The Çubuk-1 Dam is a concrete gravity dam on the Çubuk Stream near Çubuk in Ankara Province, Turkey. It is located 12 km north of the center of Ankara and was built to control floods and provide drinking water to the city. Its construction lasted from 1930 to 1936; Mustafa Kemal Atatürk attended its inauguration on November 3, 1936. It was the first concrete dam constructed in Turkey and the first constructed in Ankara, and is recognized by Turkey's Chamber of Civil Engineers as one of the country's top 50 engineering feats. It is owned and maintained by the Turkish State Hydraulic Works and was constructed at a cost of 2.32 million TRY.
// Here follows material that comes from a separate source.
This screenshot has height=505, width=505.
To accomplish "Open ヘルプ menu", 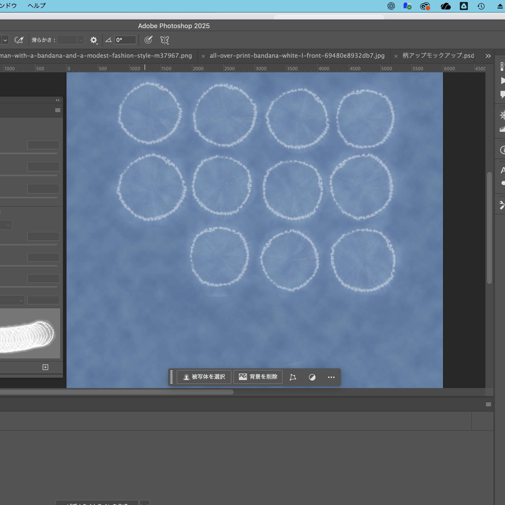I will tap(37, 6).
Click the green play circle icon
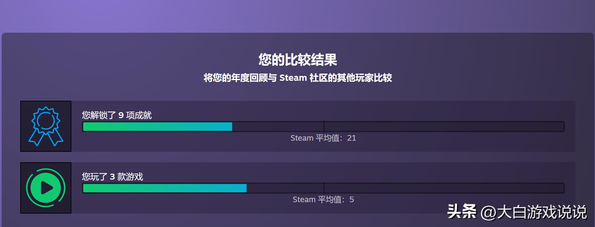Screen dimensions: 595x227 [46, 188]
The dam is 25 m tall, 900 m long and made of 120000 m3 of concrete. The aggregate for the concrete was derived from volcanic rock in nearby areas. It has a circular axis of 200 m and its arch-like design was used for stability. Hardly used, its reservoir has a normal volume of 1200 m3 and surface area of 1 km2. The dam's reservoir used to be a popular recreational area. Silt accumulation in the reservoir along with raw sewage being dumped upstream halted water supply from the dam in 1994. Since then, efforts have been ongoing to remove the polluted silt from the former reservoir bed. The area behind the dam will also be restored into a park once complete. Before being mostly emptied, the reservoir's elevations above sea level were 906.25 m at full capacity, 900 m at two-thirds capacity and 895 m at half.